毎年25〜30人の生徒を受け入れ、9名の指導員を抱えるエリム少年学園の場合、年間予算800万の半分は政府からの補助金だが、残りの半分は永齢基金会などの民間機関や小口の寄付に頼っている。
行政院主計処の統計を見ると15〜19歳の青少年は全台湾で162万人、青少年の失業率は11%に達し、全国平均失業率の2倍に達する。主計処の「人材資源調査」報告を見ると、2000年以降、毎年平均15万人近い青少年が雇用市場に出るが、そのうち2万人は仕事が見つからない。
「台湾少年権益および福祉促進連盟」秘書長の葉大華さんによると、世界では青少年政策の中でも特に就職が優先的な課題になっている。
2008年末に政府の青年輔導委員会はこうした層に対して「少年 On Light 育成指導計画」を打ち出した。
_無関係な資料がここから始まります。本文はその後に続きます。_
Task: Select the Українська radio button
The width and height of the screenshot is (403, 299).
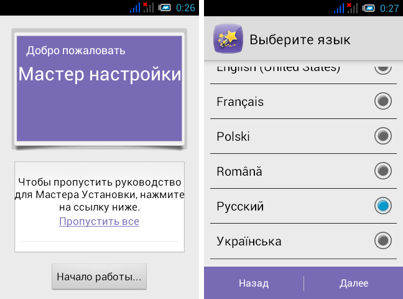Action: click(383, 240)
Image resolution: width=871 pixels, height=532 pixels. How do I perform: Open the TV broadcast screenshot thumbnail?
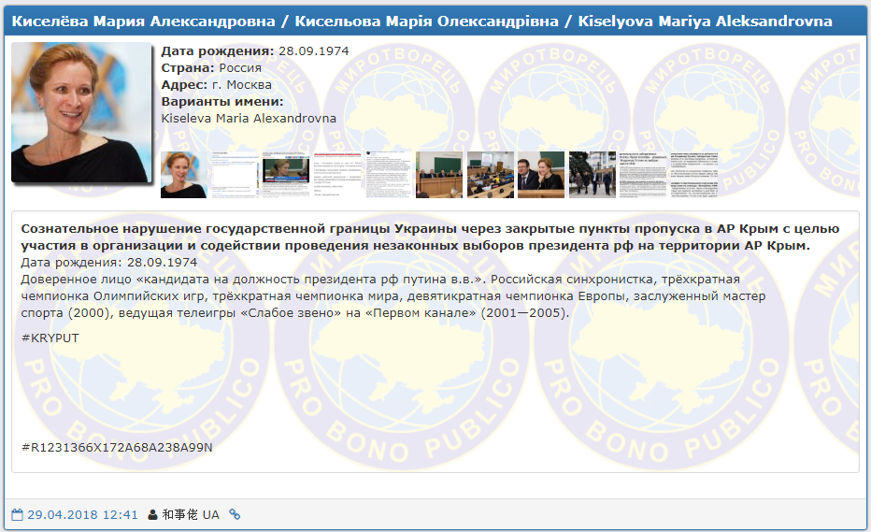(285, 175)

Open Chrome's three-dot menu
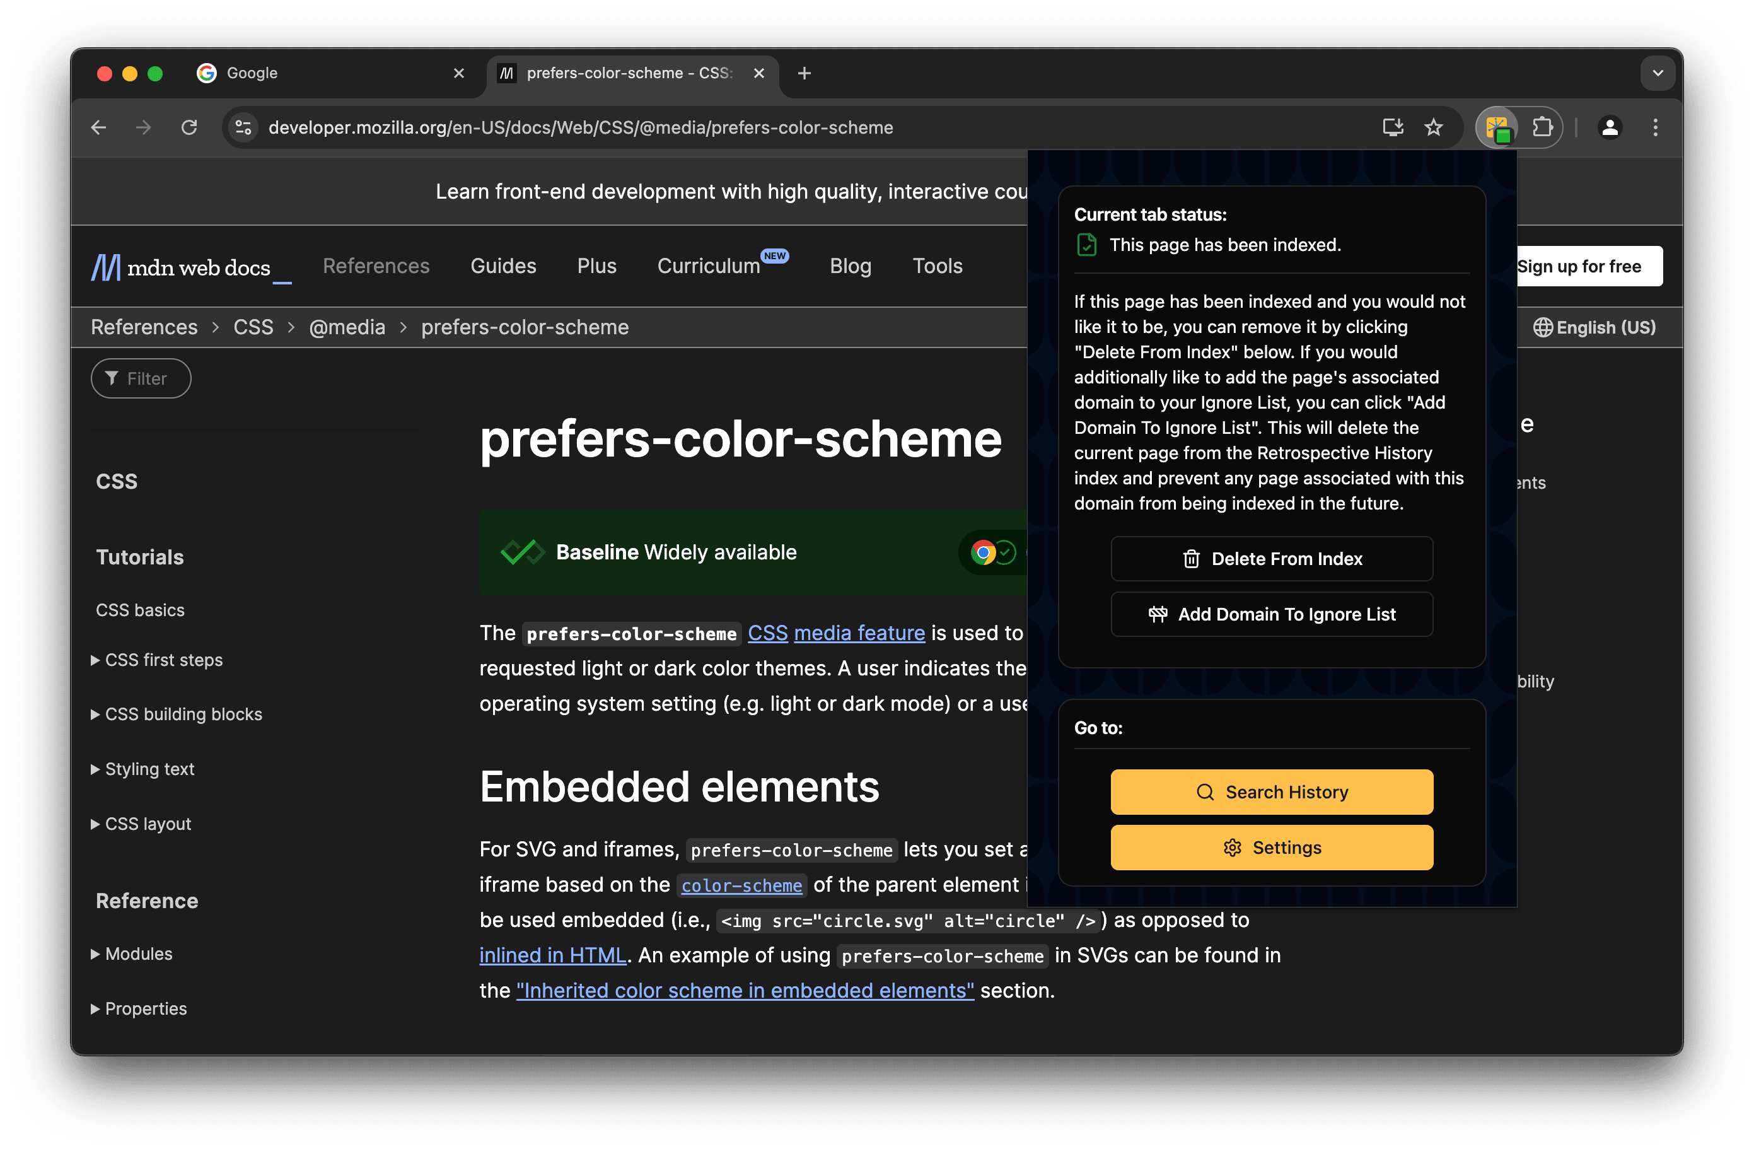(x=1655, y=128)
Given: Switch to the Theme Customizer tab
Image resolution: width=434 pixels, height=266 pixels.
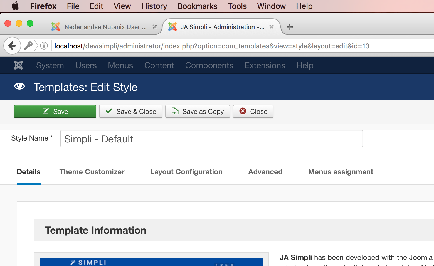Looking at the screenshot, I should (92, 172).
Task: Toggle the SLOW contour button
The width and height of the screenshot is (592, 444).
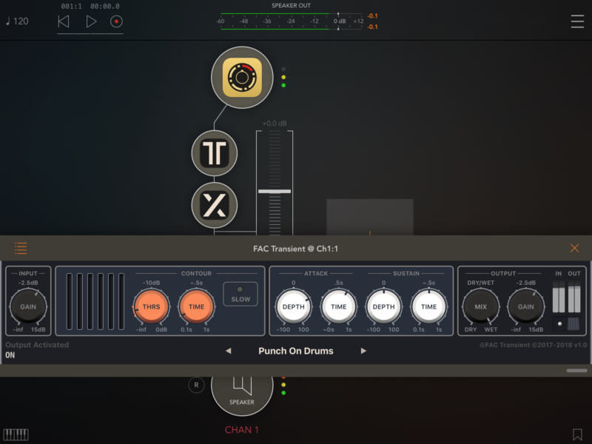Action: coord(241,295)
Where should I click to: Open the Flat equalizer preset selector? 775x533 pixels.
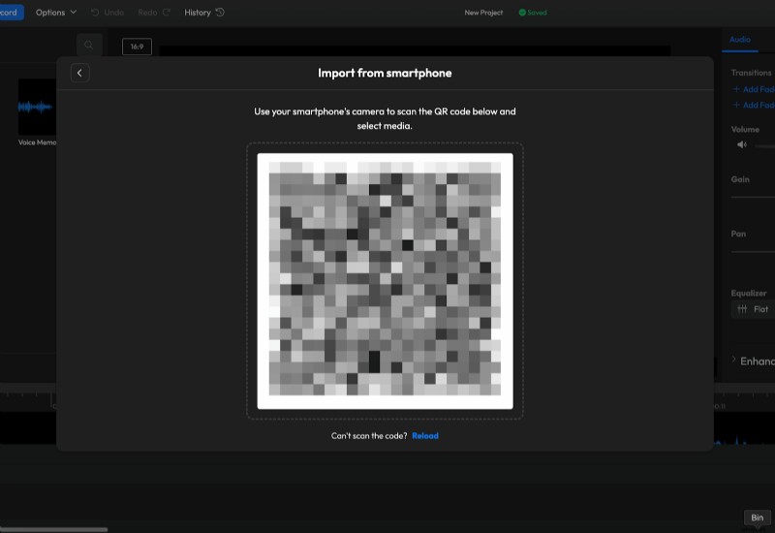point(753,309)

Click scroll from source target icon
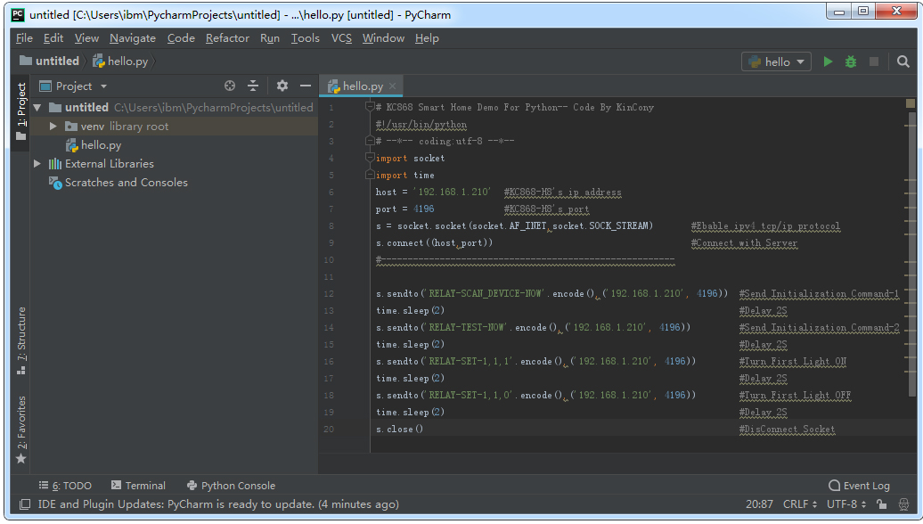[230, 86]
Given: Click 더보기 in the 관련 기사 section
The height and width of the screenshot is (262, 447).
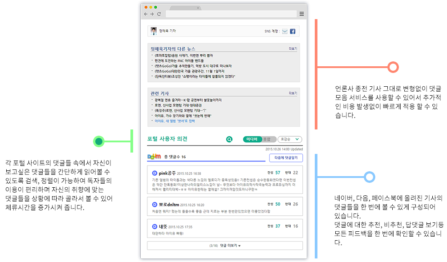Looking at the screenshot, I should tap(293, 93).
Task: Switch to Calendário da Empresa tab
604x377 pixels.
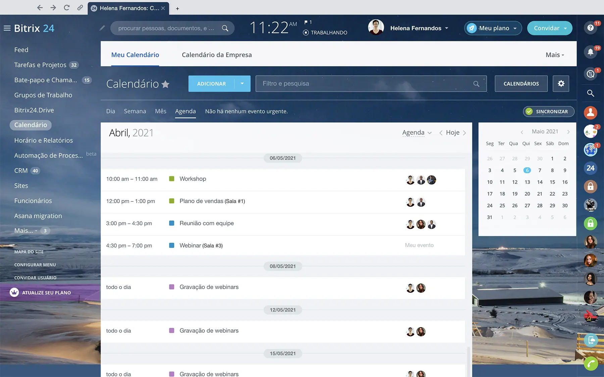Action: point(217,55)
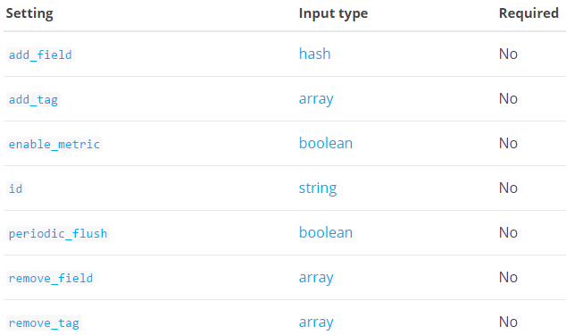Click the remove_field setting link
566x335 pixels.
click(51, 278)
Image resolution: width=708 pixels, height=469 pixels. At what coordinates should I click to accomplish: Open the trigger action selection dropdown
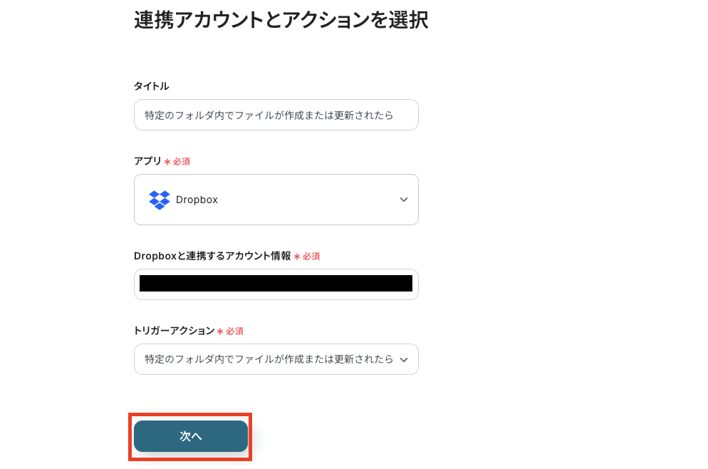[x=269, y=359]
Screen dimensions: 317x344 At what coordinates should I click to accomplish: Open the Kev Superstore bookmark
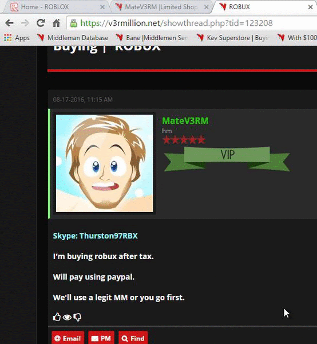[233, 38]
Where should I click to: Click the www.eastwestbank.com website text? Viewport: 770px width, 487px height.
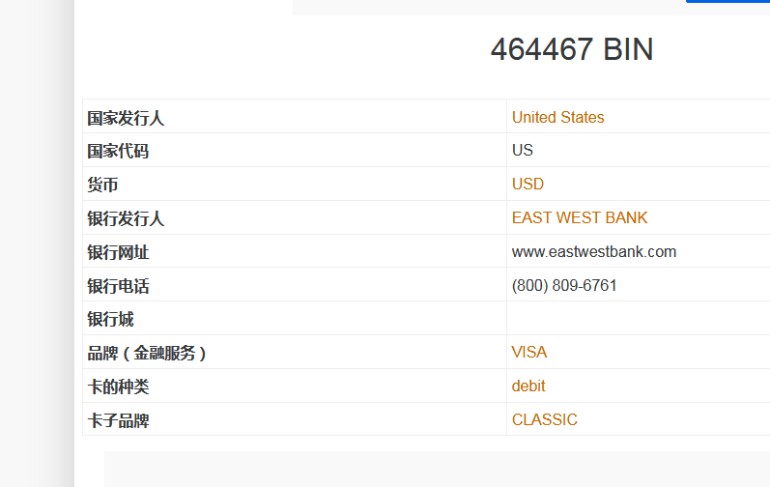(594, 252)
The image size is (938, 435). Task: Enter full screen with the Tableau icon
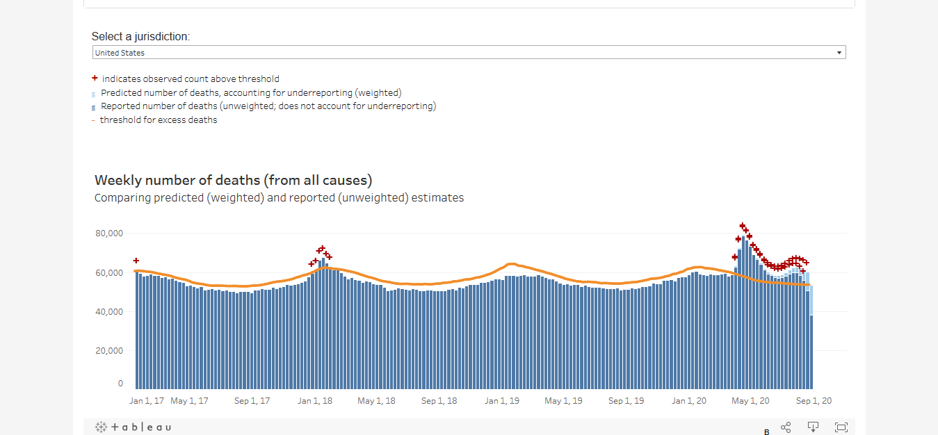click(x=841, y=427)
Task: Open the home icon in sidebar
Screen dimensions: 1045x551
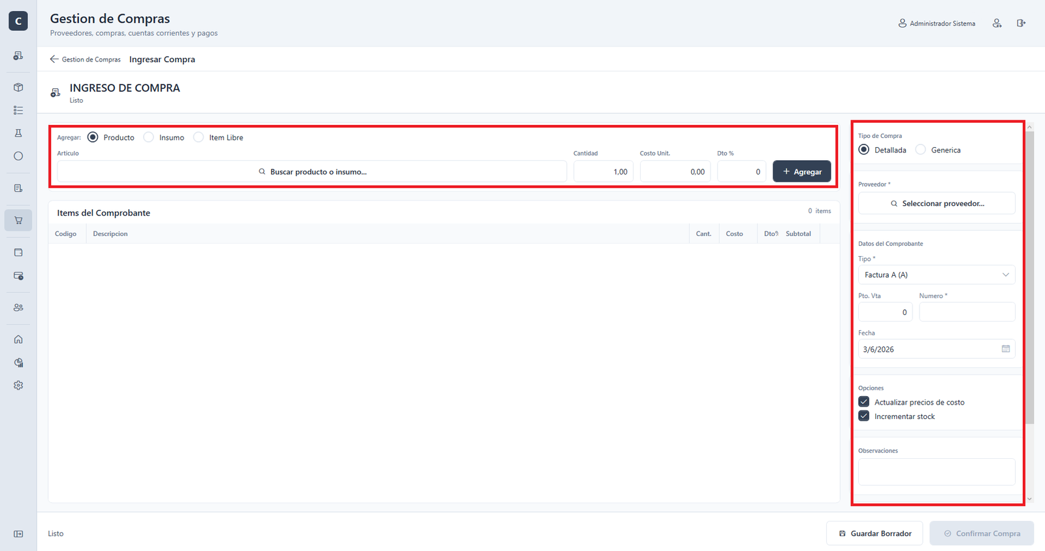Action: pos(18,339)
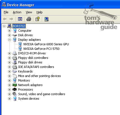The width and height of the screenshot is (120, 115).
Task: Expand the DVD/CD-ROM drives node
Action: click(9, 53)
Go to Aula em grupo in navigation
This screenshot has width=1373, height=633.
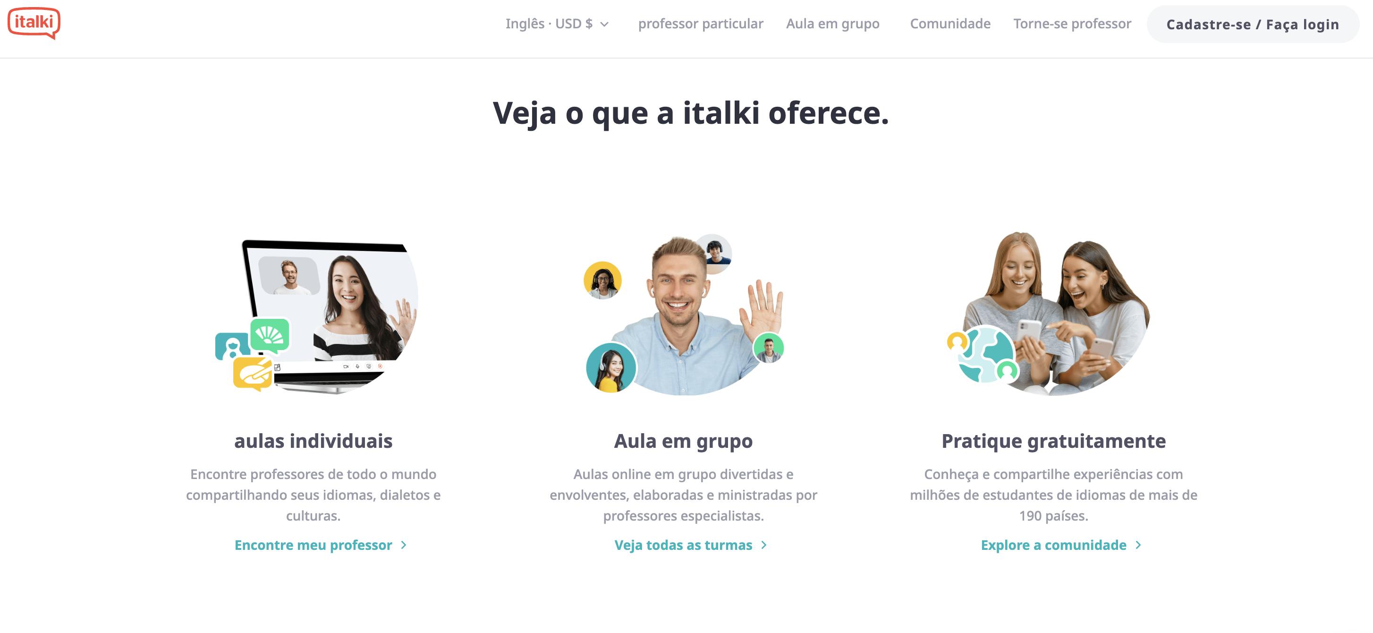coord(833,24)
キャリアプランの探索、体験教育、就職力養成カリキュラムなどを行ない、性格や興味によって実習を行なって100元の時給は政府が支給する。すでに900人がこの指導を受けて約8割が就職または就学している。
「台湾少年権益および福祉促進連盟」も2009年からファミリーマートと共同で「逆風少年大歩走計画」を打ち出し、弱者青少年のコンサルティングや職場学習、就職指導などを行ない、200人が無職・無就学の状態を抜け出した。
葉大華さんによると、台湾では長年、児童や少年の権益が重視されておらず、社会の公共資産として全面的な政策を推進するのではなく、個別案件として補助や救済をするという考えにとどまってきた。ソーシャルワークなどの専門人材はいても、児童・少年の主体性に対する考え方を変えなければ問題は解決できないと指摘する。
畑の棚を修理し、土を混ぜて苗を育てるまで全て少年たちが自分で行なう。エリム農場で栽培される鉢植えは品質が安定していて台北各地の生花市場へ卸されており、個人の寄付による購入も受け付けている。